Donegal take a listing vessel and refloat it on a wave of thrilling proportions

Thu, Dec 27, 2012, 00:00

   

By the business end, it was hard to argue with most of the eight teams left standing. Donegal, Mayo, Cork, Dublin, Kerry and Kildare would have been most people’s top six at the start of the year and so it proved, with Laois and Down the also-rans who plugged on the longest.

Kildare got trampled underfoot by Cork and Kerry got bounced by Donegal on the same afternoon.

Mayo came out ahead of Dublin in one nerve-jangler of a semi-final, Donegal simply broke Cork’s will in the other. For the signature score of the year, Mark McHugh scooped up spilled possession from Donncha O’Connor after the Cork inside-forward ran out of support 20 metres from the Donegal goal.

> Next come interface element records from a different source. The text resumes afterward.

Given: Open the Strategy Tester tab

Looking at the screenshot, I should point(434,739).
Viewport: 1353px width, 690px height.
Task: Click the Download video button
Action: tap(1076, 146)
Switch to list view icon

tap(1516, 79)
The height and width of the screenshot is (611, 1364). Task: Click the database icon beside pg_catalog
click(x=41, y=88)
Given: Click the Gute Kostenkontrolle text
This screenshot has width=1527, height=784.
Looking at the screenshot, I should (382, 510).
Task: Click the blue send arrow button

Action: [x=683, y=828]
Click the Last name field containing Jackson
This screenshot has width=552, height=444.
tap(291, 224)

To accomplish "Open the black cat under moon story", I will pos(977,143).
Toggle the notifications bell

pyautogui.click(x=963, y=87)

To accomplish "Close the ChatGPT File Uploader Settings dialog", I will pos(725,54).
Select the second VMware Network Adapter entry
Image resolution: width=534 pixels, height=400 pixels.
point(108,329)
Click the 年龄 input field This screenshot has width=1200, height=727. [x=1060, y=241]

Three passes and 80 metres later, McHugh was punching the ball over the bar under the Davin Stand.

It was the 35th minute of the All-Ireland semi-final and from there until the end of the year Donegal were never once behind. Indeed, the only time they weren’t ahead was the three minutes it took at the start of the final for Murphy to score the opening goal. They were the alpha, the omega and everything in between. It was a pleasure to watch.

Winter falls and we all start to wonder anew. The club championships have thrown up some of the best football of the year, with Dublin’s Ballymun Kickhams and Roscommon’s St Brigid’s sure to spend the Christmas taking umbrage at us all warming our cockles with loose talk of Crossmaglen and Dr Crokes on Paddy’s Day. Godspeed to them if they can shake us from cosy presumption.

If they need any inspiration, they need look no further than the men from the hills. When McGuinness took over, one newspaper ranked Donegal 19th in the country.

You’re not supposed to go from there to All-Ireland champions in two years, just as Brigid’s and Ballymun aren’t supposed to get in the way of Cross and Crokes next spring. But there’s nothing to say that’s how it has to be.

Doctrine is the last refuge of the unimaginative, after all.

Highs and lows

Best game

Donegal v Kerry,

All-Ireland quarter-final.

The sheer whizz bangery of Donegal meeting and beating Kerry for the first time ever takes the cake.

Honourable mentions

Mayo v Dublin; Armagh v Tyrone

Worst game

Mayo v Sligo,

Connacht final

Best story

Donegal. Plain and simple.

Their games thrummed, their support fizzed and their players never, ever stopped.

Honourable mentions

Tipperary in the qualifiers; Crossmaglen.

Worst story

Seánie Johnston. By turns annoying, attritional and absurd, it ended with a minute’s club hurling in Clane on a Saturday afternoon. Like any good saga, it went on far too long and made far too many people far too angry.